* _Problem to solve_: Among these entries, how many lines contain "agent"? Say the number and nothing else.

─── Task inputs

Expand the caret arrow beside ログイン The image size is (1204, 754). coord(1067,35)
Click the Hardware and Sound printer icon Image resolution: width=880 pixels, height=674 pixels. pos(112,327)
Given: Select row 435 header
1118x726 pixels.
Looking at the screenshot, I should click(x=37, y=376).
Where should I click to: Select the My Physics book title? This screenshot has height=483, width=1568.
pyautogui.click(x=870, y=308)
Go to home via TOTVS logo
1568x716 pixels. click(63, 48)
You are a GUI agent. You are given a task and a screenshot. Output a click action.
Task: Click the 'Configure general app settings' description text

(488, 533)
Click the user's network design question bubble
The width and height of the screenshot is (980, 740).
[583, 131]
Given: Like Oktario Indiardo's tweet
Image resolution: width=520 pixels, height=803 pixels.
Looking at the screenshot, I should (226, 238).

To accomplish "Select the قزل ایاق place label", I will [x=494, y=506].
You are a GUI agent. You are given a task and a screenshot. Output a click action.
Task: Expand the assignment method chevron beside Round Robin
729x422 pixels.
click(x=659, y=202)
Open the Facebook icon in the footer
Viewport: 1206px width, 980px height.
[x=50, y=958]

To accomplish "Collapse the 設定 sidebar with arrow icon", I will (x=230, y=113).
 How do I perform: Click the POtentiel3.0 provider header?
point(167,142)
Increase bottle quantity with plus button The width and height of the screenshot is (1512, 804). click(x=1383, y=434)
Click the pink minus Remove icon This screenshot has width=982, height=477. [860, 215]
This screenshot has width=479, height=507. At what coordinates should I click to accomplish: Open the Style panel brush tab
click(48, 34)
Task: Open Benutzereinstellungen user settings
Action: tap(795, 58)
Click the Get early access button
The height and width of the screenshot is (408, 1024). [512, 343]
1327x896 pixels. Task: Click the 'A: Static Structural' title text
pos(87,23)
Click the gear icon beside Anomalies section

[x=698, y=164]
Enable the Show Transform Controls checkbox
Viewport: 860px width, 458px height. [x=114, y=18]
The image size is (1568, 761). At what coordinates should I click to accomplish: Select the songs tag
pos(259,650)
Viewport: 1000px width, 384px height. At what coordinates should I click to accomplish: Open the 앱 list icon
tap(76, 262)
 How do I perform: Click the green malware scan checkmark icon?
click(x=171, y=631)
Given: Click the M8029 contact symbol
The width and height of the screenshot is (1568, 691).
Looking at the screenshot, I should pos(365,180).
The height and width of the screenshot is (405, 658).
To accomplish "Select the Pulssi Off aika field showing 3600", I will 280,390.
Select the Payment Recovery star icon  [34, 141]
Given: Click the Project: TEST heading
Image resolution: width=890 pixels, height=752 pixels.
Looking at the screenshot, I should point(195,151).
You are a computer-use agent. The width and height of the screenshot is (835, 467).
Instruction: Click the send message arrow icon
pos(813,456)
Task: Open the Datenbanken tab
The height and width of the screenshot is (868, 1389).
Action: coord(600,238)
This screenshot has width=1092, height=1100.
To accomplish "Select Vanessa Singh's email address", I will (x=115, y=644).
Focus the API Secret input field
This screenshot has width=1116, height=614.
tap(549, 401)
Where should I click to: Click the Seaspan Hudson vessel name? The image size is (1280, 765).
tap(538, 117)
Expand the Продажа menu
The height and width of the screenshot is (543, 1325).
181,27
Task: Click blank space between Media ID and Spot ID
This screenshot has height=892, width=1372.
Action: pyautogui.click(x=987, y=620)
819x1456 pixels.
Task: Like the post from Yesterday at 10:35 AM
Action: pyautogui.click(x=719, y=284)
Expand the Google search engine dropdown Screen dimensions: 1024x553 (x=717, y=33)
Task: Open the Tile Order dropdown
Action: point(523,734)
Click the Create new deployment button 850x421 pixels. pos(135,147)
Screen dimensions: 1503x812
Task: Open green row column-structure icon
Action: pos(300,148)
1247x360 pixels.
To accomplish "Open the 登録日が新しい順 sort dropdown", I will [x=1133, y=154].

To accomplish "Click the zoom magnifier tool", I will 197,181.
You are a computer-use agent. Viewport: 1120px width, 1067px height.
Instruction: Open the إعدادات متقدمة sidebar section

──────

* _Task result_: 4